Las primeras veces pasamos la noche en mi
casa, luego a petición de Alfonso, lo hicimos solo en su cuarto, porque era
encargado de una farmacia al norte de la ciudad y debía abrirla a las seis de
la mañana, lo que complicaba nuestros encuentros.
Sin ningún problema me adapté al rol de
pasivo, porque él no le hacía a “eso” de darse sentones sobre una verga. Conociéndome, calculé que el romance duraría poco, sin embargo, una invitación
a su pueblo durante la Semana Santa, sacaría del baúl de la adolescencia, una
de mis más anheladas fantasías, la mexicanísima historia de amor campirano.
En esas vacaciones, primero pasamos una pintoresca
tarde en Pátzcuaro. A la mañana siguiente, muy temprano salimos rumbo a Ario de
Rosales y de ahí se tomó una camioneta colectiva que se adentraba por una vía estrecha
flanqueada por pinos. Después de cuarenta minutos de camino, ordeno al chofer
que se parara en Agua Zarca, lo cual me sorprendió porque no vi ninguna casa
cercana (ni lejana).
Con la carretera, entroncaba un flaco sendero de tierra por el que caminamos durante veinte minutos hasta que apareció una casita, luego otras y varios metros adelante, la casa de Alfonso. Era un caserío formado por doce familias.
Todas
las cabañas eran de madera y techos de palma seca, que parecían competir entre
sí para ver cuál tenía el mayor número de macetas repletas con una increíble
variedad de flores que estaban sobre piedras y troncos rebanados o ahuecados, igualmente colgaban de las vigas del techo. El terreno de sus padres estaba
bardeado por gruesas ramas de árbol enterradas en el suelo y en ellas se
entretejía una alambrada, también colmada de vainas y flores silvestres. A
nuestro encuentro salió un perrito “corriente” que se desbarataba en meneos y
chillidos de felicidad. Unos segundos después salía de la cocina una mujer de
aspecto modesto que podría tener 40 o 60 años, no sé. Vestía una blusa bordada
y la típica falda purépecha sujetada a la cintura por un ceñidor. Tenía el
cabello recogido en una larga trenza que remataba con listones de varios
colores. Con una franca sonrisa llena de
dientes blanquísimos, nos ordenó pasar para almorzar.

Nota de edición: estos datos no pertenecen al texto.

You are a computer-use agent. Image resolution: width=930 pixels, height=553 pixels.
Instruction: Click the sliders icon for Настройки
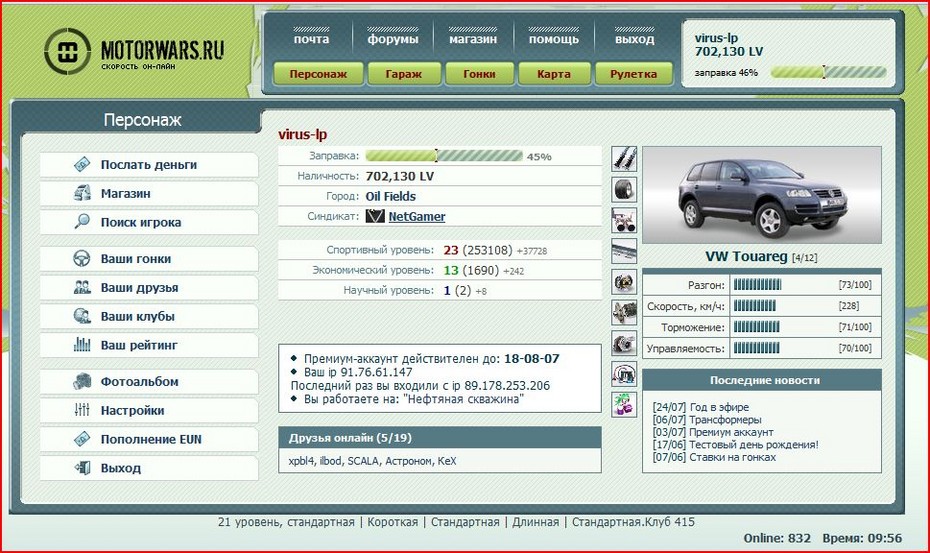[x=83, y=410]
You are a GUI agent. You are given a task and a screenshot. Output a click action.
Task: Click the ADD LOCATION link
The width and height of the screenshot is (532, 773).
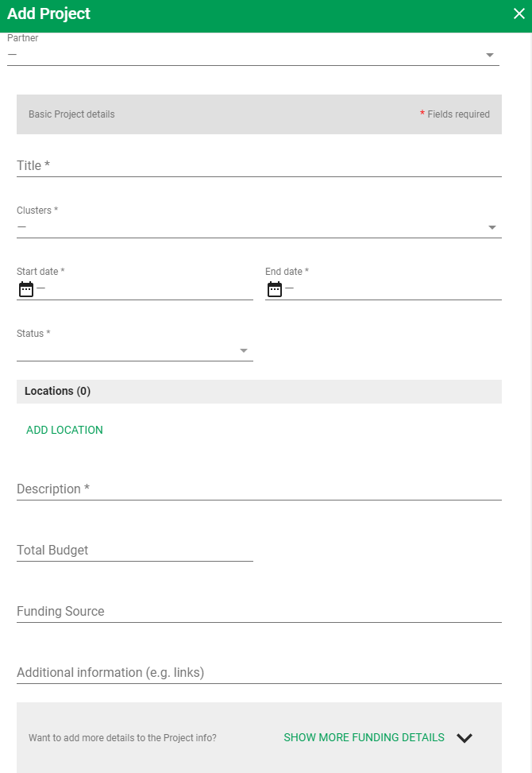[64, 430]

Sabiamente, la cocina estaba hecha de adobe y separada de la cabaña, tenía muchas repisas de madera sobre las que se almacenaban tarros con diferentes tipos de granos y semillas, café, hierbas secas o azúcar. De las vigas de madera sobre la que se sentaba la estructura del techo (lejos de gatos, tlacuaches o cacomiztles), colgaban en lazos, bolsas con pan, bolas de queso o carne seca. Sobre el piso había dos enormes jarrones de barro llenos de agua y en el centro estaba la estufa de leña; una especie de cubo con tres de cuatro paredes hechas con barro de un metro de largo y alto. Un entrepiso lo dividía. En la parte baja se almacenaban ramas y troncos de madera seca, encima ardían las brasas de carbón y hasta arriba lo cruzaba una serie de varillas de metal que podían sostener el peso de las cazuelas o el enorme comal, también de barro, donde se cocían las tortillas de maíz, que por cierto era pulverizado en un molino de mano instalado sobre una mesita en la esquina, aunque la señora nada más lo usaba cuando tenía flojera, porque lo ideal era moler el maíz en el metate (o iauali), ubicado en el piso y cubierto por un paño, “quesque” (según me informaba Alfonso con tono burlón) para evitar que alguna vecina tentona lo levantara y robara las fuerzas de su mamá.
Por la textura y suavidad de la masa resultante, la señora
podía asegurar si la mujer de una casa, era una fodonga y mal hecha.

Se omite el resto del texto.